Lesetext:
+ + +

Werben l "Euphoryon" - wer assoziiert mit diesem Kunstwort nicht die griechische Mythologie oder aber auch das Wort Euphorie? Hinter diesem Begriff verbirgt sich aber ein Duo von Musikern, die an der Musikhochschule Dresden klassische Musik studiert haben und Preisträger vieler nationaler und internationaler Wettbewerbe sind.

Matthias Hübner (Cello und E-Cello) sowie Malte Vief (Gitarren) verbinden als freischaffende Musiker klassische Musik mit Elementen des Rock, wobei sie dabei durchweg auf Eigenkompositionen setzen. Dieses Duo gastierte am Sonntagabend zu einem Konzert in der St. Johanniskirche zu Werben. Pfarrer Jan Foit begrüßte die Besucher und die Musiker in seiner großen Kirche, die von diesem Gotteshaus, seiner Architektur und dem einmaligem langen Nachhall begeistert waren. "Bevor wir mit dem üblichen Soundcheck am Nachmittag hier begannen, gab es für uns erst einmal eine Unmenge zu fotografieren", so der Cellist Matthias Hübner.

Der Pfarrer erschien an diesem Abend mit einem Chapeau Claque, den er als Spendenbehälter nach dem Konzert bei der Verabschiedung der Besucher einsetzte. Der Beginn verzögerte sich um einige Minuten gegenüber dem geplanten Zeitpunkt, weil man noch auf weitere Besucher wartete. Aber es blieb bei den rund 40 Interessenten, die ihren Entschluss zum Besuch dieser Veranstaltung keinesfalls bereuten.

"Es geht uns um den Weg der Einfachheit"

+ + +

Aufgabenstellung:
Schreibe den Bericht über das Konzert des Duos Euphoryon in Werben ab der Stelle weiter, an der er aufhört. Die Zeilen werden hier nicht gebraucht.

Ausgangsdaten:
+ + +

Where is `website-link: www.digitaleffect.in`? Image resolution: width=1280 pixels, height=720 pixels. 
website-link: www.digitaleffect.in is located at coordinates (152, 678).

+ + +

Ergebnis:
Der eingesetzte Scheinwerfer rückte die beiden Musiker in den Fokus und erzielte so eine ungeteilte Konzentration auf die Musik, verbunden mit charmanter Konversation zu den Stücken. Beide spielten als Duo, aber auch bei den Solis ohne Zuhilfenahme von Noten nach einer Grundstruktur, die genügend Raum für spontane Improvisationen ließ. "Es geht uns um den Weg der Einfachheit. Cello und Gitarre haben das Image, eher brav und schüchtern zu sein", so der Cellist. So wurden den Gästen die beiden Solis "Praeludium" für Gitarre und "Froschtanz" (E-Cello), bei dem man förmlich das Gequake der Werbener Frösche durch die geöffnete Eingangstür zu hören schien, zu Gehör gebracht. Aber auch mit den Kompositionen "Bambule", "Die Ballade vom friedlichen Ritter" oder eine Homage an Johnny Cash wurde dem Publikum eine große Freude gemacht.

"Es war großartig. So etwas habe ich noch nie erlebt, einmalig ist dieses Konzert", so der Pfarrer, der durch seine Worte und den Beifall der Zuhörer noch eine Zugabe von "Euphoryon" mit dem Stück "Bibap" erzielte.